We had our last day of classes on Friday.  Afterward we celebrated the Day of the Dead with special sugar bread and a delicious warm, fruit drink.  Then we all went outside on the terrace and danced salsa (or at least tried).

Now that the class portion of the semester is over, tomorrow I am headed to the Amazon to start the internship section!  I’ll be in Tena, a town of 100,000 people and one of the places I visited the first time I went to the jungle. There are six other students who will be near me (mostly public health kids who are interning at the hospital), and we’re being driven the 3 hours out there tomorrow morning.

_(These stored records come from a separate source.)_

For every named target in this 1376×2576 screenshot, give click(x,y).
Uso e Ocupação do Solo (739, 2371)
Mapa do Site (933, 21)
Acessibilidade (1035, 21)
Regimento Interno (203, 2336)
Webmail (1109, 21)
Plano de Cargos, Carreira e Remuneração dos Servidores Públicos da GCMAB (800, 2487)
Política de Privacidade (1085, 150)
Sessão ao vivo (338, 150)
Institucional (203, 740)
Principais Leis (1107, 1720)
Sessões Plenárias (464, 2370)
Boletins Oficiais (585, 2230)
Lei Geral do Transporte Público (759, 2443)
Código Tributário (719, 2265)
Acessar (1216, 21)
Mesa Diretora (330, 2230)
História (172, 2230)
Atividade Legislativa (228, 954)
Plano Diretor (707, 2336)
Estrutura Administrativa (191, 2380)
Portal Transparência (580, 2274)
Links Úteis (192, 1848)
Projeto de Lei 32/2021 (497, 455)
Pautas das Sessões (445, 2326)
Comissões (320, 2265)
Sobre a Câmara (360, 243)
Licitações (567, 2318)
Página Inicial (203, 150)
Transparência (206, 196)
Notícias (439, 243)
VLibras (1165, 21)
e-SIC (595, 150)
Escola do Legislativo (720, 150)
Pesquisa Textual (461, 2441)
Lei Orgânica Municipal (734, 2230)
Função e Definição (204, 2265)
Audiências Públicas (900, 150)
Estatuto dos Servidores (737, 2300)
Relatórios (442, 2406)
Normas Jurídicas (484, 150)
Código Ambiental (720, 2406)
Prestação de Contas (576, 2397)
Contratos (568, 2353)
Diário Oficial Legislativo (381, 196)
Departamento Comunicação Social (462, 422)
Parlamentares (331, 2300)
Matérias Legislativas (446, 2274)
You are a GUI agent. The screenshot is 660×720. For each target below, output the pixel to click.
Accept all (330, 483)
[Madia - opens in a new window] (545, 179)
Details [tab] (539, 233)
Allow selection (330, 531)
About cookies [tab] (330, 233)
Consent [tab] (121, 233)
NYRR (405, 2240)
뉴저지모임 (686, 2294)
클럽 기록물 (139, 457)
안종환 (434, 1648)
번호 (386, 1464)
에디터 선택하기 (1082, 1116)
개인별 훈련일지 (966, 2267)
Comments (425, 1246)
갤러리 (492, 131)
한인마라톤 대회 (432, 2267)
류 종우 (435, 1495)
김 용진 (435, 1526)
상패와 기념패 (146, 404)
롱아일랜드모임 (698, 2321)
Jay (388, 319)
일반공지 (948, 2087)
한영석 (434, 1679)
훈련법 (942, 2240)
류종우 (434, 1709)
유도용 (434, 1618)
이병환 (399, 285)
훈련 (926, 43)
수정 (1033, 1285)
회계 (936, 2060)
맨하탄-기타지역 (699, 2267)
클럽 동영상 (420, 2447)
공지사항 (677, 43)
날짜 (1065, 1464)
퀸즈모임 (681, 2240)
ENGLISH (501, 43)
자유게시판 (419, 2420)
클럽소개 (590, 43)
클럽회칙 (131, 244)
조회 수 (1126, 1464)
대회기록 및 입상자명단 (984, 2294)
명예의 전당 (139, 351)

I found a new internship, but I am still a little worried about it. Although my professor assures me this is not the case, I’m nervous it is too agriculture-based. I honestly am not sure even what the organization does…something about environmental education and cultivation. Hopefully it will be good!

Tomorrow I will also be getting a new family. Again, I know very little about them. I don’t know if I have host siblings or if it’s a single mom or anything. My professor did suggest, however, that they are very well connected…so we’ll see what that means.

I am a little sad to leave Quito and my family here. I didn’t like the city very much at first—and there are still things a dislike—but for the most part I am really comfortable here now.  I’m excited to move to a new place, but it will of course take some getting used to.  I am definitely worried about the change in weather!  Tena is hot and humid, whereas Quito has the most perfect weather.  It is like spring in the Midwest every day.

Wish me luck in the Amazon! I am not sure what my Internet situation will be, but hopefully I can post again soon.